(Collected data entries)
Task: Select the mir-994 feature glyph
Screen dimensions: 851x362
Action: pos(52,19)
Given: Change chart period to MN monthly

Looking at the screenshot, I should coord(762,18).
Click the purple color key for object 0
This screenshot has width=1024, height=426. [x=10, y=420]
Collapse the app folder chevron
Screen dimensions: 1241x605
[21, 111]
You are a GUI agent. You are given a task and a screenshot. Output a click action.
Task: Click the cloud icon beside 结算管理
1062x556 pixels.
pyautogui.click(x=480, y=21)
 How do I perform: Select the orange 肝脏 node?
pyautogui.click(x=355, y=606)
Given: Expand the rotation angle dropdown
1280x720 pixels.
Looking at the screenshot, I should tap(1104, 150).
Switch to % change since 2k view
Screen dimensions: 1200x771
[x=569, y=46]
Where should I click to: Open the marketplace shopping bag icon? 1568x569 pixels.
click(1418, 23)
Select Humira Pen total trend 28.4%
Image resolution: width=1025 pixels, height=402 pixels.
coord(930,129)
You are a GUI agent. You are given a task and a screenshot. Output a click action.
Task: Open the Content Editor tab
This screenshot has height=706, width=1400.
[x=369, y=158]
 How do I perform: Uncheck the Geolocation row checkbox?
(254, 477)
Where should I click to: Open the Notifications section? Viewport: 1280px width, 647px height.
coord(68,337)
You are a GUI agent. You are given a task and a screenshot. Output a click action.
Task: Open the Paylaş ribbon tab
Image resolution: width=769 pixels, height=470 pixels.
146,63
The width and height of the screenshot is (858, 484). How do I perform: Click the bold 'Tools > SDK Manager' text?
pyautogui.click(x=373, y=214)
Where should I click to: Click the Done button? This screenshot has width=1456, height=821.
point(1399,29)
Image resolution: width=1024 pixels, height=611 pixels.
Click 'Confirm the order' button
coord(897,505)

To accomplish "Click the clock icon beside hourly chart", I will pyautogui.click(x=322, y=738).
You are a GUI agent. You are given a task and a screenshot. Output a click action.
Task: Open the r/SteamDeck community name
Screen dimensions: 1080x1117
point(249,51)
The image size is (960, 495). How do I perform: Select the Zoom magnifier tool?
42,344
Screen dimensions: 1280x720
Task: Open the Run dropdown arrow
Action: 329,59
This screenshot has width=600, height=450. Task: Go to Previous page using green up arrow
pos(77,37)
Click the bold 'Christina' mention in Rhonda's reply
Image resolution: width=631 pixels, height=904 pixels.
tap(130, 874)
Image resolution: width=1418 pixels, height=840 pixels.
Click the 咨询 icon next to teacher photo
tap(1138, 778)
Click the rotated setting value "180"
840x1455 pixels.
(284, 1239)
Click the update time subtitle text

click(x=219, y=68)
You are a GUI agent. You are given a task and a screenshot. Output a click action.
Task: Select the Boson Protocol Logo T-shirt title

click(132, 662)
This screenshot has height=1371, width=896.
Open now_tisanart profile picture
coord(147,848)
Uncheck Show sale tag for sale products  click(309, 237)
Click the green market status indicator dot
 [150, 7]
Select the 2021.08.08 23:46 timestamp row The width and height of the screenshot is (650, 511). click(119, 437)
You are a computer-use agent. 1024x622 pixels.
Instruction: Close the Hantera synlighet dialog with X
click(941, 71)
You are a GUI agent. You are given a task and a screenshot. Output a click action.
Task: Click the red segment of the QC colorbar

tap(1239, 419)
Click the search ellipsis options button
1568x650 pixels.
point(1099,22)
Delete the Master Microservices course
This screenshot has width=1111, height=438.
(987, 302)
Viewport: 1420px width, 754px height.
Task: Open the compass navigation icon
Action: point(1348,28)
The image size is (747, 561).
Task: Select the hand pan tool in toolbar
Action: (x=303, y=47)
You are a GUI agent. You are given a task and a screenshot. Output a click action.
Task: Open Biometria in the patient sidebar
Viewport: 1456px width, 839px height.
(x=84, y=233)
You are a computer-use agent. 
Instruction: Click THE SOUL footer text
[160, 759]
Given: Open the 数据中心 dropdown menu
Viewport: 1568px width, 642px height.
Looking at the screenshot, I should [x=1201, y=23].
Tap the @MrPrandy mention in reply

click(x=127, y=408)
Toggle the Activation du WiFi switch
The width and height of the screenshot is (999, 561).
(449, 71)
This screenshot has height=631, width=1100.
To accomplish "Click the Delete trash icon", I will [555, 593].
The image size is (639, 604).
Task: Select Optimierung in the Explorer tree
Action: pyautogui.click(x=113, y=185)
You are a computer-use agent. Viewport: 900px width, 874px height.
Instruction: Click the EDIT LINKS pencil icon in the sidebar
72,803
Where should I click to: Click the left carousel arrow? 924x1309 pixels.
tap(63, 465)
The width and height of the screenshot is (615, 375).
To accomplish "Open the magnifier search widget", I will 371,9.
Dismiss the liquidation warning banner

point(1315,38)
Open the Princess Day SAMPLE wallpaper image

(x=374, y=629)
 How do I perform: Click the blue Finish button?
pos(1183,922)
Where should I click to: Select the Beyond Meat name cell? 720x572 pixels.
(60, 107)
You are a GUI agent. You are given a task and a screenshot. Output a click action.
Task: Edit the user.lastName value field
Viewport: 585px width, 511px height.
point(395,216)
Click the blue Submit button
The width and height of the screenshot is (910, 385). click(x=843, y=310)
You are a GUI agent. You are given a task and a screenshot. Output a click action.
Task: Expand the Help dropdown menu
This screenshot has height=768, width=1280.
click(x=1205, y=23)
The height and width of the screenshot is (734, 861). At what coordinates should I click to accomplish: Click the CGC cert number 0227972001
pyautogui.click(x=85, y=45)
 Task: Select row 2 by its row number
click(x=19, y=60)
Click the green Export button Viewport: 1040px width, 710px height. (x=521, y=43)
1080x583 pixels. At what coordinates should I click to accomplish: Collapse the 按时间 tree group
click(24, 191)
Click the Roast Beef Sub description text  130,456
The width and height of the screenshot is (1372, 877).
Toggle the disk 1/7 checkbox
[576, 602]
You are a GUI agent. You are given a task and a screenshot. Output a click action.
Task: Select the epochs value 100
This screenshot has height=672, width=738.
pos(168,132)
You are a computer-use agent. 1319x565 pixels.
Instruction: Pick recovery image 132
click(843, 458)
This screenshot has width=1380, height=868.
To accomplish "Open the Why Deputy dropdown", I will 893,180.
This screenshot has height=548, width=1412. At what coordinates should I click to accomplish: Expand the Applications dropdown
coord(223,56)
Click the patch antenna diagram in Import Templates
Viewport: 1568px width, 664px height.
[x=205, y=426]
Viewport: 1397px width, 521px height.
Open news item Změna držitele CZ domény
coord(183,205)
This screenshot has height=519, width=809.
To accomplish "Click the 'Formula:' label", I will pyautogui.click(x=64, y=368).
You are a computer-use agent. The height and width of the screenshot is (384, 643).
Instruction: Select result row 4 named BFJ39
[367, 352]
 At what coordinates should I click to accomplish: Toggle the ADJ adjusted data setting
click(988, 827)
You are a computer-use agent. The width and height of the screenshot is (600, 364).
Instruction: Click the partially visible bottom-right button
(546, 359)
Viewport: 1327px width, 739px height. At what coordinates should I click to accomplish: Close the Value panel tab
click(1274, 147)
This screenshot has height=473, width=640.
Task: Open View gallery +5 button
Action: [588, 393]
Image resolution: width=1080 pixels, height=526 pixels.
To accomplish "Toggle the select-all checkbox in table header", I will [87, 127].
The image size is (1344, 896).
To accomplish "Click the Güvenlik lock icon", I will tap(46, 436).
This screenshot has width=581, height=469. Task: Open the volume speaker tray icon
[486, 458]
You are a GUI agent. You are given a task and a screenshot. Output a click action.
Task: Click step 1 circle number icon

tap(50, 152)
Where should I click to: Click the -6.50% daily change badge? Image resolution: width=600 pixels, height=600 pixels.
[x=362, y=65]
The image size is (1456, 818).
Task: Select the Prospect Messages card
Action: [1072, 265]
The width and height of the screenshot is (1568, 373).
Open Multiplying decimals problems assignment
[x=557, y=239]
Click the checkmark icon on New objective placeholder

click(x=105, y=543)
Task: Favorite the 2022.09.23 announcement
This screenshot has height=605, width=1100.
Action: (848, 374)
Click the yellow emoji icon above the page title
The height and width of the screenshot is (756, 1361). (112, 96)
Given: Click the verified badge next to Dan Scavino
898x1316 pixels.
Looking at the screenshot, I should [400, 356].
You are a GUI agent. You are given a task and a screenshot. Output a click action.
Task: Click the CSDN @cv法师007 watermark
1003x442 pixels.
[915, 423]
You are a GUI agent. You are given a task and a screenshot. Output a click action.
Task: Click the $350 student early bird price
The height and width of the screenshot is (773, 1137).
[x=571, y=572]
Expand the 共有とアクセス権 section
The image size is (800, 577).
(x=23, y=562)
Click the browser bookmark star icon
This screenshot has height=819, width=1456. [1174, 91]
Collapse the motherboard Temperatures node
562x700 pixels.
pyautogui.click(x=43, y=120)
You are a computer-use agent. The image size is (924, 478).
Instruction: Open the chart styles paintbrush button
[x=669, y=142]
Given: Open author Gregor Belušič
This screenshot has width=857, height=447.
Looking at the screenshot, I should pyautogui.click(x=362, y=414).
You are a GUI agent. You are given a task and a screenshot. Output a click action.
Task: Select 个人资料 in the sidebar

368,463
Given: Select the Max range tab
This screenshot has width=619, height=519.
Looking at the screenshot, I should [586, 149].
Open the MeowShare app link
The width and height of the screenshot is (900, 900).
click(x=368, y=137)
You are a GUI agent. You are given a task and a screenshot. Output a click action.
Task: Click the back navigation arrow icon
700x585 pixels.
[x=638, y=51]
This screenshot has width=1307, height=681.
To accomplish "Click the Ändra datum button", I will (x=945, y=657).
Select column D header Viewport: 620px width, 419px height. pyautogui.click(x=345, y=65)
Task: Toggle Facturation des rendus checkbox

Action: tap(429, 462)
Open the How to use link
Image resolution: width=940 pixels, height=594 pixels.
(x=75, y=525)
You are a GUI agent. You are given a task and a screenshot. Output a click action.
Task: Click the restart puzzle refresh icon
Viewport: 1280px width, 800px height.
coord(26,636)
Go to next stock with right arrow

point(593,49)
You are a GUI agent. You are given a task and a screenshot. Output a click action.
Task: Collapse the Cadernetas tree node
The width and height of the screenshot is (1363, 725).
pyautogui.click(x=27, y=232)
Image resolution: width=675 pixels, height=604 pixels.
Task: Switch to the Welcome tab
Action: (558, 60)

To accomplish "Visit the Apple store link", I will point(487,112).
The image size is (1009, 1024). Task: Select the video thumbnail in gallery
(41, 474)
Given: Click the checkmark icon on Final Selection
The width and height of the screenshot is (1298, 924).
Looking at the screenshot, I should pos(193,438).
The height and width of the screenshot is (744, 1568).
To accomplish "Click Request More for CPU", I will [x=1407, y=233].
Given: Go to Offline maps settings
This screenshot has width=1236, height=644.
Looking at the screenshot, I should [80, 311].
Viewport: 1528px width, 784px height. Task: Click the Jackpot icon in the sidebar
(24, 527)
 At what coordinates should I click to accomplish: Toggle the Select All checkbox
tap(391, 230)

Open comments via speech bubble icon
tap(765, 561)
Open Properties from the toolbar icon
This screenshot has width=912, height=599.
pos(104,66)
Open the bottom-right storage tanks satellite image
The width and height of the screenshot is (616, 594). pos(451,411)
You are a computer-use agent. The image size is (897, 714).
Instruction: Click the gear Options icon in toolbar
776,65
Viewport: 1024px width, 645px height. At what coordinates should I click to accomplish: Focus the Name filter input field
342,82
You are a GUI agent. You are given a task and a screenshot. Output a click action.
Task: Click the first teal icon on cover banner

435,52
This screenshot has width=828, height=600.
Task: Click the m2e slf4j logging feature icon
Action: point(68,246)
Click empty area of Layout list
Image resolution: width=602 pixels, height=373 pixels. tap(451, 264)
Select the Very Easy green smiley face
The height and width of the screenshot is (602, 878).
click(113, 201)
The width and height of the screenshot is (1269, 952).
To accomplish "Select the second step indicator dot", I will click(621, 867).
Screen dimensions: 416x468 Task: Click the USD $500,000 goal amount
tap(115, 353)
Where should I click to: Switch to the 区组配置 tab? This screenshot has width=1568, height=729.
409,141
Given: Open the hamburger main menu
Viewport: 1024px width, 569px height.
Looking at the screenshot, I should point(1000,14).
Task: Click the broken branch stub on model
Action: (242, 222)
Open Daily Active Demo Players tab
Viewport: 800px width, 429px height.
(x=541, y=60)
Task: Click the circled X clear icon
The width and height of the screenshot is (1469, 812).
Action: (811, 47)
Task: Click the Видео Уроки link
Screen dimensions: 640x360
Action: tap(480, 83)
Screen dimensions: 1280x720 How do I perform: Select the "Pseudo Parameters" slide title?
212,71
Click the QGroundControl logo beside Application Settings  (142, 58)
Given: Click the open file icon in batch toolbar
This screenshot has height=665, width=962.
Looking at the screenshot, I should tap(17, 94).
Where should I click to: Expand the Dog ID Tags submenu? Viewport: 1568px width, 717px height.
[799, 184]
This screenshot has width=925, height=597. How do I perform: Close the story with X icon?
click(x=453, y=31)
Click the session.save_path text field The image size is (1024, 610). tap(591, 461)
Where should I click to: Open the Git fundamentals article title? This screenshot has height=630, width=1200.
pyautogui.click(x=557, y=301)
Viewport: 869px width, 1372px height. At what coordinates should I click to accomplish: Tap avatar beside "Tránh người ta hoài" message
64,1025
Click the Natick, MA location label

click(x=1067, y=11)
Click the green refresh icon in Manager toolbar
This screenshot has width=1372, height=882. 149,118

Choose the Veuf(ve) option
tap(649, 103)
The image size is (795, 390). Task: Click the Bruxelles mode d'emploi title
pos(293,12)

*YOUR GOAL*: From the data above, output only the lines between the line containing "Task: Favorite the 2022.09.23 announcement" and the line containing "Task: Click the $350 student early bird price", inclusive, exactly as written.

*REPLY TO THE TASK*:
Task: Favorite the 2022.09.23 announcement
This screenshot has height=605, width=1100.
Action: (848, 374)
Click the yellow emoji icon above the page title
The height and width of the screenshot is (756, 1361). (112, 96)
Given: Click the verified badge next to Dan Scavino
898x1316 pixels.
Looking at the screenshot, I should [400, 356].
You are a GUI agent. You are given a task and a screenshot. Output a click action.
Task: Click the CSDN @cv法师007 watermark
1003x442 pixels.
[915, 423]
You are a GUI agent. You are given a task and a screenshot. Output a click action.
Task: Click the $350 student early bird price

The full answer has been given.